REQUIREMENT A => Using the passage on 3D mapping for the unloader, decide whether each statement agrees with it. (i) The system's LiDAR is the Livox Mid-70. (ii) All experiments took place in a laboratory. (iii) The sensors are held in place with steel mounting brackets. For each one, answer yes or no and quote the words from the passage that decide it.

GIVEN PASSAGE =>
Experiments and results analysis

The LiDAR calibration diagram illustrates the intrinsic and extrinsic calibration procedure involving geometric alignment with known reference markers. The Voronoi skeleton extraction diagram presents a step-by-step representation of spatial segmentation, medial axis extraction, and topology simplification, as shown in Fig. 6.

Fig. 6
figure 6

LiDAR calibration and Voronoi skeleton extraction.

Evaluation of 3D mapping performance

The use of point cloud data in this study is essential for capturing accurate spatial and geometric information of the unloading environment, which cannot be reliably obtained through conventional RGB or night vision cameras. Unlike 2D imaging, point cloud data provides dense three-dimensional measurements that are critical for modeling the structure of the grab crane, its surroundings, and dynamic obstacles with high precision. This spatial fidelity enables real-time depth estimation, volumetric analysis, and trajectory planning for the unloading process. Moreover, in dusty or low-light port environments where RGB imaging may suffer from occlusion or poor visibility, LiDAR-generated point clouds remain robust and unaffected by lighting conditions. These advantages justify the adoption of 3D mapping techniques for ensuring operational safety and automation reliability. To validate the feasibility and effectiveness of the machine vision-based dynamic 3D coordinate system construction method in the unloader operation process, typical experimental platforms were set up in both laboratory and actual port environments. Data collection and system operation tests were conducted in multiple scenarios. The experimental environments include three operational conditions: model laboratory, daytime operations at the port, and nighttime operations at the port. These cover typical conditions ranging from ideal controlled environments to complex dynamic field conditions, ensuring that the experimental results are representative and generalizable.

In terms of hardware configuration, the core of the 3D mapping system adopts a dual-vision sensor structure that combines the Intel RealSense D455 RGB-D camera and the Livox Mid-70 LiDAR. The former is responsible for capturing image and depth information, while the latter provides high-density point cloud support. Additionally, to further improve the robustness of pose estimation, the system integrates an Xsens MTi-30 IMU unit, which provides acceleration and angular velocity data for auxiliary optimization. These devices are installed at key structural locations of the unloader, including the grab beam, pitch platform, and the main frame of the trolley, and are fixed using aluminum alloy mounting brackets to ensure stability of the viewpoint and consistency of the coordinate system. In the port environment (Fig. 7), to avoid the impact of day-night lighting differences on recognition performance, the RGB image channel is equipped with an automatic exposure and median filtering enhancement module.

Fig. 7
figure 7

Schematic diagram of the unloader operational environment.

RECORD EXCERPTS =>

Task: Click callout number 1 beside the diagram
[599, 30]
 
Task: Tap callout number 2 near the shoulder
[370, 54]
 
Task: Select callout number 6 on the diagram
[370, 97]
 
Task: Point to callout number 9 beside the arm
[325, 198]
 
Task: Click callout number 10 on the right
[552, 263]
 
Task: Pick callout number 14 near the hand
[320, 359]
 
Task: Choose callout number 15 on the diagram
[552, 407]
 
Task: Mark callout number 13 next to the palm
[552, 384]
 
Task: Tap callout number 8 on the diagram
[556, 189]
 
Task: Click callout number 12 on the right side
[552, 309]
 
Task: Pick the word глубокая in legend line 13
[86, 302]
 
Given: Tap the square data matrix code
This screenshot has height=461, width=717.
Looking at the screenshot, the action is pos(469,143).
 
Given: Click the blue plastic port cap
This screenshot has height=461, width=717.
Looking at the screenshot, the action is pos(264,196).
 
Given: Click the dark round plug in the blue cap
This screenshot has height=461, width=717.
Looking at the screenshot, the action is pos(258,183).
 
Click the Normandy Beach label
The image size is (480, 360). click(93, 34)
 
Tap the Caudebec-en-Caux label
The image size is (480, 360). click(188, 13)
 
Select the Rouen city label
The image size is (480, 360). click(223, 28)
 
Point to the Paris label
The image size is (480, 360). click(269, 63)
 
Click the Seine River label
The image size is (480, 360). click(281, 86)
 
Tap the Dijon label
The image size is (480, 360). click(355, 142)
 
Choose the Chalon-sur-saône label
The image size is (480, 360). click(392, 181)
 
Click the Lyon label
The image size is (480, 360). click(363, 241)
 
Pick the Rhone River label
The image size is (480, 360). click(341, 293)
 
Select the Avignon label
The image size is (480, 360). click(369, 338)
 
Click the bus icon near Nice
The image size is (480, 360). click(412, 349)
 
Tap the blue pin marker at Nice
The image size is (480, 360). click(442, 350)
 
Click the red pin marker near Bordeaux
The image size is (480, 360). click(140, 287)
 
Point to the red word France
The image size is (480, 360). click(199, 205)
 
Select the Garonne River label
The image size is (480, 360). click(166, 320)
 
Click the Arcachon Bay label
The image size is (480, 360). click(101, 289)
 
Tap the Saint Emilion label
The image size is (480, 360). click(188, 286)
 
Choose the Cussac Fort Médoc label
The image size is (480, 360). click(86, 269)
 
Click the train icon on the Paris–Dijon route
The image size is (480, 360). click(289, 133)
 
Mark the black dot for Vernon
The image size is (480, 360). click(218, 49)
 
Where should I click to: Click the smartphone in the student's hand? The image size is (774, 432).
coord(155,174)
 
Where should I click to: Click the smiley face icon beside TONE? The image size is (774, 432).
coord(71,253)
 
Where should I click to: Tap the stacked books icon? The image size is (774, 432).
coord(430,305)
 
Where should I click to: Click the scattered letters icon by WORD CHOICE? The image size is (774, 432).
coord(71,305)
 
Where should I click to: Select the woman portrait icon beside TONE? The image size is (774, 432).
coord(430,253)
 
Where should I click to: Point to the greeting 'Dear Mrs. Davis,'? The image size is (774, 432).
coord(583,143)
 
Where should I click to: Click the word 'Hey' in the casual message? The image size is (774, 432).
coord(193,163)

REQUIREMENT B => Collect each line of the listing that contains the word "action".

RESULT A =>
(i) Yes: "the Livox Mid-70 LiDAR"
(ii) No: "typical experimental platforms were set up in both laboratory and actual port environments"
(iii) No: "are fixed using aluminum alloy mounting brackets"

RESULT B =>
Looking at the screenshot, the action is pos(469,143).
Looking at the screenshot, the action is pos(264,196).
Looking at the screenshot, the action is pos(258,183).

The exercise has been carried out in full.